Expert reviews generally sing the praises of the Clear2O CWS100A (starting at $27, Amazon). This relatively inexpensive pitcher filtering system scores at the top in consumer product testing, particularly for lead and chloroform removal.
Unlike typical pour-through models, which rely on granulated carbon as a primary filtering agent, the Clear2O CWS100A attaches to a faucet when filling and makes use of the water pressure to push water through a solid block carbon filtration system. Particulates tend to adhere to the block, rather than leak through into the water, as they sometimes do with looser-grained carbon filters. The result is a filtering system capable of dramatically reducing the amount of toxic heavy metals such as lead, mercury, and cadmium from drinking water, in addition to attacking volatile organic compounds and other chemicals (herbicides, pesticides, and pharmaceuticals).

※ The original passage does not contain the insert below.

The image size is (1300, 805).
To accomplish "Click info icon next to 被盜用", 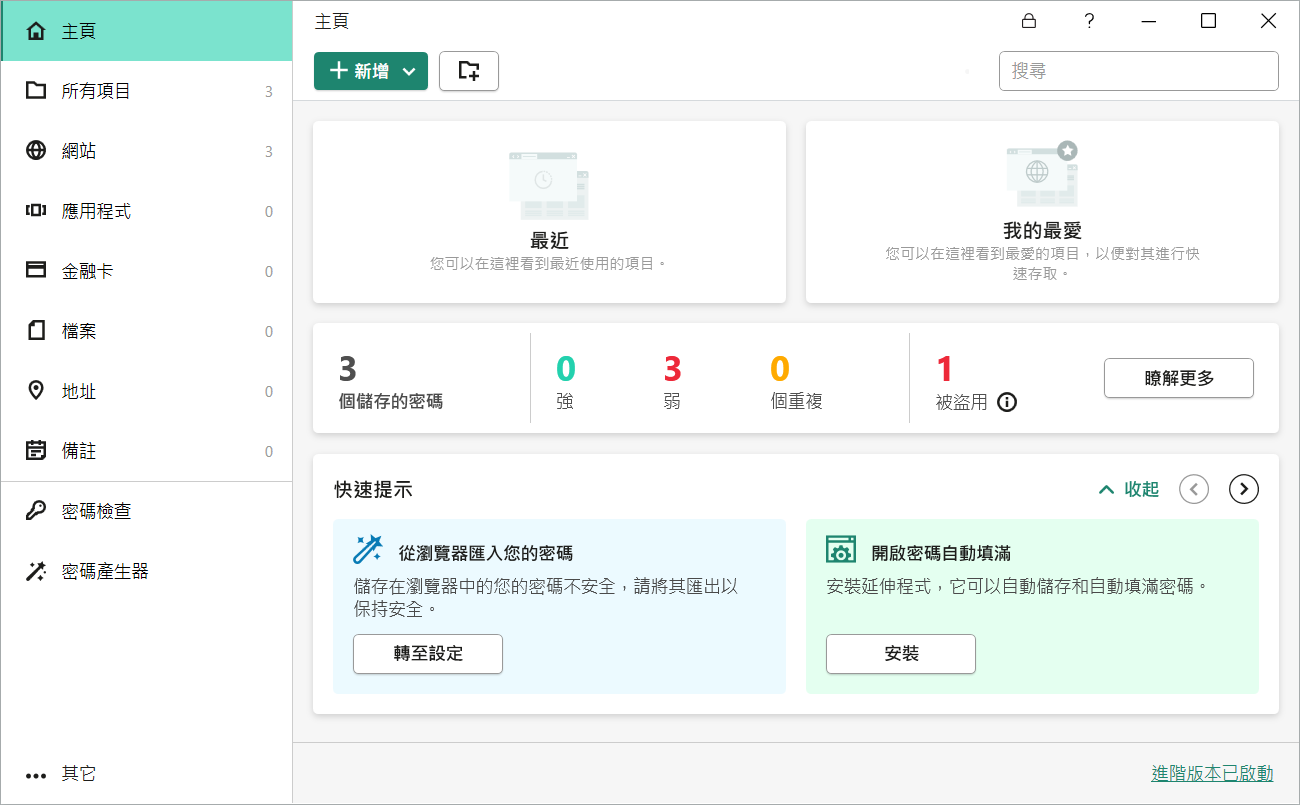I will tap(1007, 402).
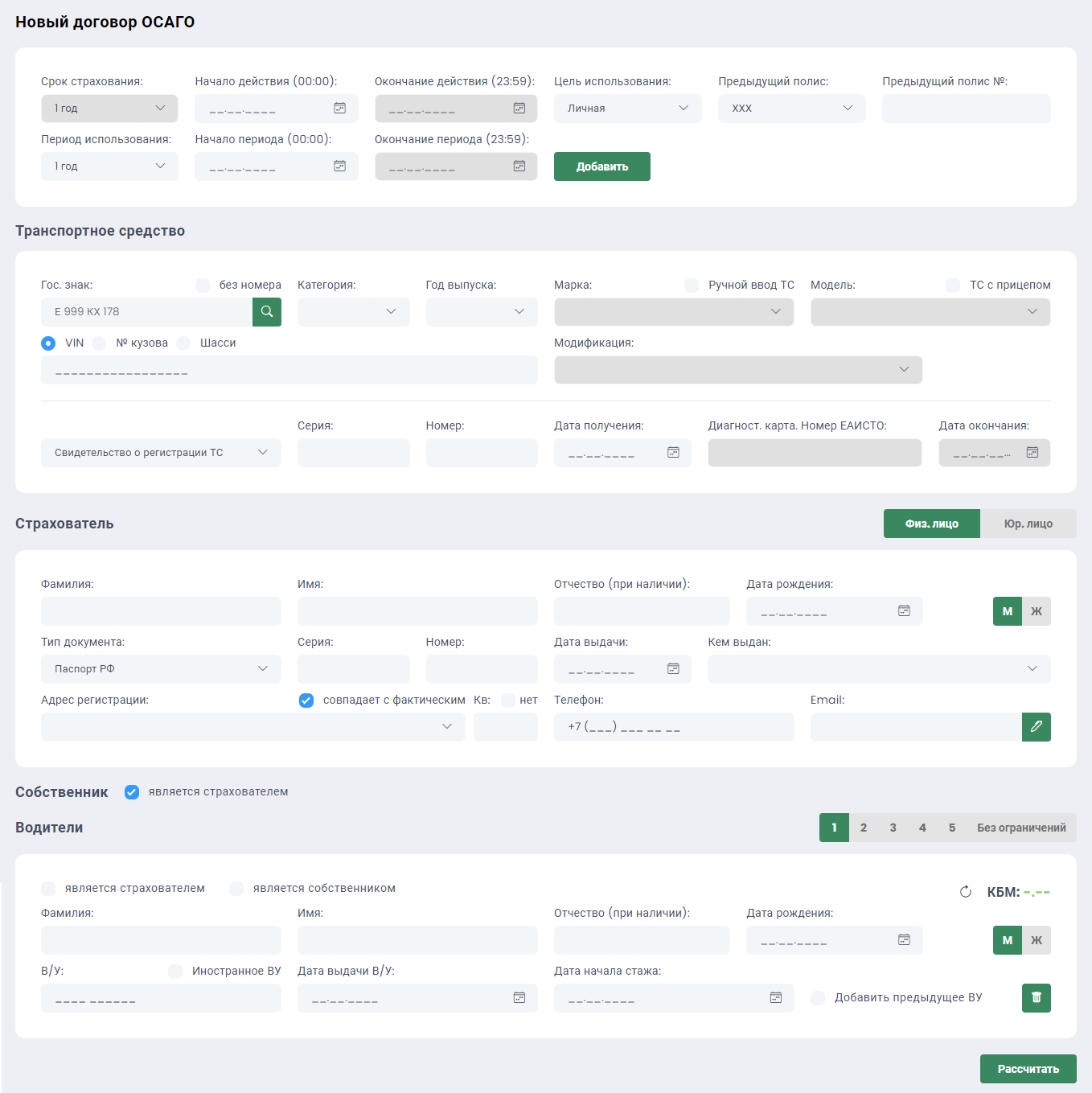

These contaminant removal capabilities have not been certified by NSF International or the Water Quality Association, however. A customer service representative told Cheapism the company opted not to renew its NSF certification, in order to avoid the associated fees and maintain low prices on its products. According to this representative, the products have undergone independent third-party testing and the Clear2O CWS100AW meets NSF/ANSI standards for aesthetics and health effects.
The lack of NSF certification has sparked rumors that the brand is discontinuing products or shutting down. The company representative assured us this is not the case -- not only are there no plans to stop producing the popular Clear2O CWS100AW, but the company has expanded the line to include two additional models.
The Clear2O CWS100AW pitcher is a bit harder to find than our top picks, but it can be purchased on the company’s website in addition to Amazon. User reviews on Amazon laud this product for its fast filtering capabilities and the great taste of the water it produces. Most complaints tend to be directed at the somewhat pesky hose adapter, which many say is too short or cannot be connected to their kitchen faucets; the CWS100AW does not work with sprayer-type taps.
The filter cleans up to 50 gallons of water, and the BPA-free, 9-cup pitcher is equipped with an indicator panel that changes color when it’s time for a new filter. A replacement costs about $11.
With no official third-party certification, we can't offer a full-throated endorsement of this model, but expert testing and user reviews strongly suggest it's worth a look.